Dynamic Programming
Dynamic programming solves problems by breaking them into overlapping subproblems and storing solutions to avoid recomputation. It applies when a problem has optimal substructure and overlapping subproblems.
Recognising DP problems
A problem is likely DP if:
- It asks for a count, maximum, minimum, or boolean feasibility
- It involves making choices at each step (include/exclude, left/right)
- A recursive brute-force solution has exponential time due to repeated subproblems
If you can write a brute-force recursion, you’re 80% of the way to a DP solution. Add memoization and you have top-down DP. Flip the recursion to iteration and you have bottom-up DP.
Top-Down (Memoization)
Write the recursion naturally. Cache results in a dictionary.
# Fibonacci — O(n) with memoization vs O(2^n) without
from functools import cache
@cache
def fib(n: int) -> int:
if n <= 1:
return n
return fib(n - 1) + fib(n - 2)
Bottom-Up (Tabulation)
Build up the solution iteratively from base cases.
def fib(n: int) -> int:
if n <= 1:
return n
dp = [0] * (n + 1)
dp[1] = 1
for i in range(2, n + 1):
dp[i] = dp[i - 1] + dp[i - 2]
return dp[n]
# Space-optimised: O(1) space
def fib_opt(n: int) -> int:
a, b = 0, 1
for _ in range(n):
a, b = b, a + b
return a
Classic patterns
0/1 Knapsack
Choose items to maximise value without exceeding weight capacity. Each item can be taken at most once.
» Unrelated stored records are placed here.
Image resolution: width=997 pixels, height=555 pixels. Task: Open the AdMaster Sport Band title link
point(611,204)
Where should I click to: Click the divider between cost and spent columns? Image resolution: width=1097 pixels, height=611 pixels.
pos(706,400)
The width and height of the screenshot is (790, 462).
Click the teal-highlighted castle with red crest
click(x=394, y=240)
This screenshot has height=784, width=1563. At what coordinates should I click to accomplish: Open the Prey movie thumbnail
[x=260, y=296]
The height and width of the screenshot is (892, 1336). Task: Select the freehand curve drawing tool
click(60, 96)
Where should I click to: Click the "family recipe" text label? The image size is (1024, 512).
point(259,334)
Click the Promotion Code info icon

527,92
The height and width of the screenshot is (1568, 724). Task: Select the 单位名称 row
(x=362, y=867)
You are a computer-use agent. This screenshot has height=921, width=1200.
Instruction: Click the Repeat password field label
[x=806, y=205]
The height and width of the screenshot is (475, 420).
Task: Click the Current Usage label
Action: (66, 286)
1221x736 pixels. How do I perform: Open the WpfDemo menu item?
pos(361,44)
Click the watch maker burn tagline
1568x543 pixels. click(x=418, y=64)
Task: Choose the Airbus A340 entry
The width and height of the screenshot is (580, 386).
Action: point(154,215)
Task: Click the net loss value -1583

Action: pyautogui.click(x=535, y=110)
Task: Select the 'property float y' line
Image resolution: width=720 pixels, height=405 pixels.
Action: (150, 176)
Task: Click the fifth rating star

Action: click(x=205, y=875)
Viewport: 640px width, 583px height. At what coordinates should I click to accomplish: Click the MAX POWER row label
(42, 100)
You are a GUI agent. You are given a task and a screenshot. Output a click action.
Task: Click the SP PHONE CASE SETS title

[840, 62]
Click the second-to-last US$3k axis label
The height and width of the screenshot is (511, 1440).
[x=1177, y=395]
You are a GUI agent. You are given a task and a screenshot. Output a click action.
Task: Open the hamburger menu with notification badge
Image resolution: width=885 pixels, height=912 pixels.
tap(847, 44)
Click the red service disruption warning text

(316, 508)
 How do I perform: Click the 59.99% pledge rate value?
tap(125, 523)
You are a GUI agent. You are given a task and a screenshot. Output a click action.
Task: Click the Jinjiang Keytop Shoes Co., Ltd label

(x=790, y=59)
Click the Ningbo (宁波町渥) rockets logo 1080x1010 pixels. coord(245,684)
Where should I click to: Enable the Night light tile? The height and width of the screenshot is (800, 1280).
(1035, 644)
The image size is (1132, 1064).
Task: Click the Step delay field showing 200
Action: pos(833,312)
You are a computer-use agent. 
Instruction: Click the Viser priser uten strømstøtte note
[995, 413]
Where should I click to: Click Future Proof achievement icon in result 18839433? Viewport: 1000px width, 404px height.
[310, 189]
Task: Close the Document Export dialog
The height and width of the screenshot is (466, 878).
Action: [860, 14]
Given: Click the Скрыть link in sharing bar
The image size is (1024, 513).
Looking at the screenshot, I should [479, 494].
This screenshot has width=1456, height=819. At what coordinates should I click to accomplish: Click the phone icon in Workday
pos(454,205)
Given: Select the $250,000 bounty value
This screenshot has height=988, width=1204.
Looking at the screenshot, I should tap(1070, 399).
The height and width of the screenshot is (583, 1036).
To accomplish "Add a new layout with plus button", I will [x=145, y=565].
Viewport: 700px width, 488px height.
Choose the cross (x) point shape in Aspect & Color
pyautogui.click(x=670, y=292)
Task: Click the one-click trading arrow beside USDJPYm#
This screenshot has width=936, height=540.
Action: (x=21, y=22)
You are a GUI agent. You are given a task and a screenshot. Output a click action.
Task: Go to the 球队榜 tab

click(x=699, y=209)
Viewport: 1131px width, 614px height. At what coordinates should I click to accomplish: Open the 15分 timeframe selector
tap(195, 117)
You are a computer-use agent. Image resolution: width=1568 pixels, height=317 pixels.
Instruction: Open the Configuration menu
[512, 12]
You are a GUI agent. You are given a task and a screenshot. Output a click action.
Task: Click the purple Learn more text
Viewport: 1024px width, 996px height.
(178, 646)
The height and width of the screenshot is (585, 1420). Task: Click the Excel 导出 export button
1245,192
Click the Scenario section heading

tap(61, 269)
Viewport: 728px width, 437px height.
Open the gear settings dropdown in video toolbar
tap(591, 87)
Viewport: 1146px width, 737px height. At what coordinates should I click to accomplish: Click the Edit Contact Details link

def knapsack(weights: list[int], values: list[int], capacity: int) -> int:
n = len(weights)
dp = [[0] * (capacity + 1) for _ in range(n + 1)]
for i in range(1, n + 1):
for w in range(capacity + 1):
dp[i][w] = dp[i-1][w]
if weights[i-1] <= w:
dp[i][w] = max(dp[i][w], dp[i-1][w - weights[i-1]] + values[i-1])
return dp[n][capacity]
Longest Common Subsequence (LCS)
A string DP template used in diff tools, plagiarism detection, and DNA alignment.
def lcs(s1: str, s2: str) -> int:
m, n = len(s1), len(s2)
dp = [[0] * (n + 1) for _ in range(m + 1)]
for i in range(1, m + 1):
for j in range(1, n + 1):
if s1[i-1] == s2[j-1]:
dp[i][j] = dp[i-1][j-1] + 1
else:
dp[i][j] = max(dp[i-1][j], dp[i][j-1])
return dp[m][n]
Complexity
| Problem | Time | Space |
|---|---|---|
| Fibonacci | O(n) | O(n) → O(1) optimised |
| Knapsack | O(n × W) | O(n × W) → O(W) optimised |
| LCS | O(m × n) | O(m × n) → O(n) optimised |
| Coin change | O(amount × coins) | O(amount) |
| Edit distance | O(m × n) | O(m × n) |
Space optimisation in 2D DP: if each row depends only on the previous row, you can reduce from O(m × n) to O(n) by keeping two rows (or one, with careful ordering).